Because bacteriophages generally parasitize only closely related bacteria, it is assumed that phage-mediated genetic exchange occurs primarily within species. Here we report that staphylococcal pathogenenicity islands, containing superantigen genes, and other mobile elements transferred to Listeria monocytogenes at the same high frequencies as they transfer within Staphylococcus aureus. Several staphylococcal phages transduced L. monocytogenes but could not form plaques. In an experiment modeling phage therapy for bovine mastitis, we observed pathogenicity island transfer between S. aureus and L. monocytogenes in raw milk. Thus, phages may participate in a far more expansive network of genetic information exchange among bacteria of different species than originally thought, with important implications for the evolution of human pathogens.

A major class of bacteriophages, the transducing phages, can package bacterial host DNA and transfer it to new hosts. The frequency of this transfer is dramatically increased for genetic elements that are designed for packaging by phages. At the same time, the ability of a bacterial species to intercept and sample the phage-carried genetic information of foreign species and genera could represent a vast source of new genetic information. However, phages are generally assumed to have narrow host ranges (1, 2), and phage-mediated genetic exchange is considered to be restricted. Given the numbers of extant bacteria and phages, intergeneric phage-mediated genetic exchange is a possibility. Of particular concern is the potential for the phage-mediated transfer of virulence determinants (3).
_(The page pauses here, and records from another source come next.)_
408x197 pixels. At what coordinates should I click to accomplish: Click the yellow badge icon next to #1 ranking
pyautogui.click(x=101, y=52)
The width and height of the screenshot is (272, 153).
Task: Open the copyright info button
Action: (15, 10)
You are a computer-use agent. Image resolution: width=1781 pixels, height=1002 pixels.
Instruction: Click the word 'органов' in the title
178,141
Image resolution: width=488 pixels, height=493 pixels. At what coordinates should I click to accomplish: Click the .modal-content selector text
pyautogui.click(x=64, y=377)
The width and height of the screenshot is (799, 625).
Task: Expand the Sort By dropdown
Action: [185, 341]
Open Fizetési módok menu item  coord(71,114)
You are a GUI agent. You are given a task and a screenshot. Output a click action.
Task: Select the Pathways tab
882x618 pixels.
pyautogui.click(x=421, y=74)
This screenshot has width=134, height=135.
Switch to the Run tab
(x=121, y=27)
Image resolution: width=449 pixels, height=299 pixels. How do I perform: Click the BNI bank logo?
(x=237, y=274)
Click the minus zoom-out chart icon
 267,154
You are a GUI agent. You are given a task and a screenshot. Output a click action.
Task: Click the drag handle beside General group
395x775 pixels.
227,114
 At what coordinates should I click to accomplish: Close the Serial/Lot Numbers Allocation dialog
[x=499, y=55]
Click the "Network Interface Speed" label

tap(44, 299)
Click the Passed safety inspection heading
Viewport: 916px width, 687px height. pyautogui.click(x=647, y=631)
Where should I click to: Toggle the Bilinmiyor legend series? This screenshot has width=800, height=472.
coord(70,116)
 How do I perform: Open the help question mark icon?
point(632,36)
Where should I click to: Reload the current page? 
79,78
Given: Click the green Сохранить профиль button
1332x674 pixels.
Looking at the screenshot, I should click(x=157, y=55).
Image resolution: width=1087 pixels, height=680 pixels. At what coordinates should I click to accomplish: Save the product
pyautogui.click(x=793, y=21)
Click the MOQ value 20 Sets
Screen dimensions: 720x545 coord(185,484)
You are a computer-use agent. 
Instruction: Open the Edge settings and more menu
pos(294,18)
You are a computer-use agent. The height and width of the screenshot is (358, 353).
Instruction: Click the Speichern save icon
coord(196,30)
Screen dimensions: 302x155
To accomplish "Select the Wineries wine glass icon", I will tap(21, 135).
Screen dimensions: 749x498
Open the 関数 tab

Highly mobile toxin-carrying pathogenicity islands of Staphylococcus aureus (SaPIs) are specially adapted to packaging and transfer by particular staphylococcal phages. The SaPIs, which encode toxic shock toxin (TSST-1) and other superantigens, are 14- to 18-kb elements that are inserted at specific chromosomal sites and are induced to excise and replicate by certain temperate phages. After replication, SaPI DNA is packaged into special small infectious particles in numbers similar to those of the plaque-forming phage particles, resulting in extremely high SaPI-specific transfer frequencies (4, 5). Although they are ubiquitous among S. aureus strains (6), the SaPIs are extremely rare in non-aureus staphylococci and have yet to be described in other bacterial genera (7), despite their great mobility.

We analyzed the sequence specificity of the SaPI1 insertion site by making an attC deletion, which was then used as the recipient for the transduction of a detoxified derivative of SaPI1 marked with tetracycline resistance (tetM). Although we expected SaPI1 transfer to the ΔattC mutant to be rare, we found that phage 80α (4) transferred SaPI1 to the ΔattC strain at nearly the same frequency as to the parental strain, with an intact attC site (Table 1). Southern blots of the ΔattC transductants indicated single integrations in a variety of secondary sites (fig. S1). Sequencing of SaPI1 insertion junctions (Fig. 1) confirmed that all the secondary integrations involved single crossovers with the SaPI1 element attS site, indicating that the secondary insertions were integrase-mediated events. An SaPI1 mutant lacking integrase could not be transduced either to the attC+ strain (8) or to the ΔattC strain (table S1).

Fig. 1.

Alternative SaPI1 insertions in S. aureus and L. monocytogenes. The chromosomal locations of SaPI1 insertions are taken from the sequenced genomes of S. aureus 8325 and L. monocytogenes EGDe. The wild-type primary SaPI1 attC is precisely duplicated upon integration and is indicated in bold. The left and right insertion junctions (JL and JR) are underlined and they indicate the hybrid SaPI1 attachment sites created from integration into a secondary attachment site. Red boxes indicate mismatches with the wild-type primary SaPI1 attC. Gray boxes indicate mismatches with the flanking chromosomal regions. S. aureus SAOUHSC_00844* is the chromosomal location of the wild-type primary SaPI1 attC. ORF, open reading frame.

Table 1.

High-frequency transfer of S. aureus pathogenicity islands SaPI1 and SaPIbov1 to L. monocytogenes. TRU, TRU/ml; PFU, PFU/ml on RN450. Sa, S. aureus. Lm, L. monocytogenes. JCSA109, SaPI1 ΔattC. Strains were transduced with S. aureus helper phages 80α, Φ11, ΦNM2, or ΦNM4 carrying SaPI1, SaPIbov1, or pRN0870 (pT181 replicon). There were no TRU observed for cell- or phage-only controls. The results are represented as the ratios of TRU to PFU/ml. %PA, relative phage adsorption, where 0% = no phage bound. Values are means ± SD (n = 3 independent samples). NO, none obtained at the highest phage titer.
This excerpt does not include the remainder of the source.